## DATA SECTION
---*---
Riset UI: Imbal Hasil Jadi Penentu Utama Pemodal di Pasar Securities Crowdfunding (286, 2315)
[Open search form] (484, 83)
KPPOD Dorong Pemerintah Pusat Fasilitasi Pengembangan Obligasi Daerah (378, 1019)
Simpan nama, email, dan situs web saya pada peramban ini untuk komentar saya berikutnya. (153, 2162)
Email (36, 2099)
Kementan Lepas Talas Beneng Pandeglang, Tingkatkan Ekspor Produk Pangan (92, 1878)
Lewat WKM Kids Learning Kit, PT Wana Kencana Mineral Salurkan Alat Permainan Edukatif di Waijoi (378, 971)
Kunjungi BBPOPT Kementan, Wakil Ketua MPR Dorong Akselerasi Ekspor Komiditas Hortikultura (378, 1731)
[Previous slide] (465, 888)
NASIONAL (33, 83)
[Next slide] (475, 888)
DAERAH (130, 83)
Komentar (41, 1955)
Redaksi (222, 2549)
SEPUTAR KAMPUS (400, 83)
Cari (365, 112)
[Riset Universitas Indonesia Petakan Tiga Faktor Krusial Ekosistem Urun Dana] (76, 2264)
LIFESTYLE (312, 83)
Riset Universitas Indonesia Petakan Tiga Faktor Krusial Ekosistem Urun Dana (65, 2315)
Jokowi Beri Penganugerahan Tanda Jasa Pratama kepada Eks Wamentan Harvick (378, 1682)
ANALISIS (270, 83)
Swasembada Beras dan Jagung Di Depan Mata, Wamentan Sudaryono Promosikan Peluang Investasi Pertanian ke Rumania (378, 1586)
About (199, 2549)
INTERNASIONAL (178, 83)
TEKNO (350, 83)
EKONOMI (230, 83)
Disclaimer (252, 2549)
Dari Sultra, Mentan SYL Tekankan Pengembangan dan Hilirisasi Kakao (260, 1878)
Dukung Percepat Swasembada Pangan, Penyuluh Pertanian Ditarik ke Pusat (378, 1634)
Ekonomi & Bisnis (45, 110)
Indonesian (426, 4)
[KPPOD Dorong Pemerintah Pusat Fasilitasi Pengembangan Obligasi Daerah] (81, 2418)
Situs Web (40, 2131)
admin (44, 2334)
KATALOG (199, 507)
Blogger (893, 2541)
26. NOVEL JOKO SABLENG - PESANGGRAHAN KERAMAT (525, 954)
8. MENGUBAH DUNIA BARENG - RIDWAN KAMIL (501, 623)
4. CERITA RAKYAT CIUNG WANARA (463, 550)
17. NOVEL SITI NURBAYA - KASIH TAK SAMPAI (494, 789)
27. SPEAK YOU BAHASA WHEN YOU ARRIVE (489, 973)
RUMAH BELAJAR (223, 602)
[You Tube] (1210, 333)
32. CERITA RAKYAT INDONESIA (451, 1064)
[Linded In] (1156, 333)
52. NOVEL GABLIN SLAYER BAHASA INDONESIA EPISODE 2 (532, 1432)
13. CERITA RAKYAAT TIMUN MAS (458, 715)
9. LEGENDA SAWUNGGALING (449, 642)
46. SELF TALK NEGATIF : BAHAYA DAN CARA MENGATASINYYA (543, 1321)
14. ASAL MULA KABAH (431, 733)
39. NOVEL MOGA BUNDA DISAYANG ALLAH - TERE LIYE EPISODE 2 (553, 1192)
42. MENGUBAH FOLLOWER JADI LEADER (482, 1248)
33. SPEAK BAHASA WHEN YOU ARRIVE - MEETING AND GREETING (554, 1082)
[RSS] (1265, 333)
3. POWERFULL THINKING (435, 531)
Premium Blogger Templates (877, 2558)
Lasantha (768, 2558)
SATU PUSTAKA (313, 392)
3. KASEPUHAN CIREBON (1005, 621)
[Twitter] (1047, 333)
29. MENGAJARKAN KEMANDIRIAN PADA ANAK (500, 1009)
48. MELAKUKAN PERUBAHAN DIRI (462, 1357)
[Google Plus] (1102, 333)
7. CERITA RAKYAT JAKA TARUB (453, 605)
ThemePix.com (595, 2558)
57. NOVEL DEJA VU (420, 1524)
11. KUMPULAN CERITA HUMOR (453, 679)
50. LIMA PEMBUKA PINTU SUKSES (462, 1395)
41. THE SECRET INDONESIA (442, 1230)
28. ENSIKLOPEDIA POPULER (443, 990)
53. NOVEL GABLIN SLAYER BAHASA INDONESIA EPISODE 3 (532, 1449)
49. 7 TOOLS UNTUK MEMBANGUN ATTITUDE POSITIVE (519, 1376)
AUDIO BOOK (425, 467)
---*---
## EXERCISE REQUIREMENTS
Lines containing the word "MENGUBAH" are to be pulled from the records and copied.

## YOUR RESPONSE
8. MENGUBAH DUNIA BARENG - RIDWAN KAMIL (501, 623)
42. MENGUBAH FOLLOWER JADI LEADER (482, 1248)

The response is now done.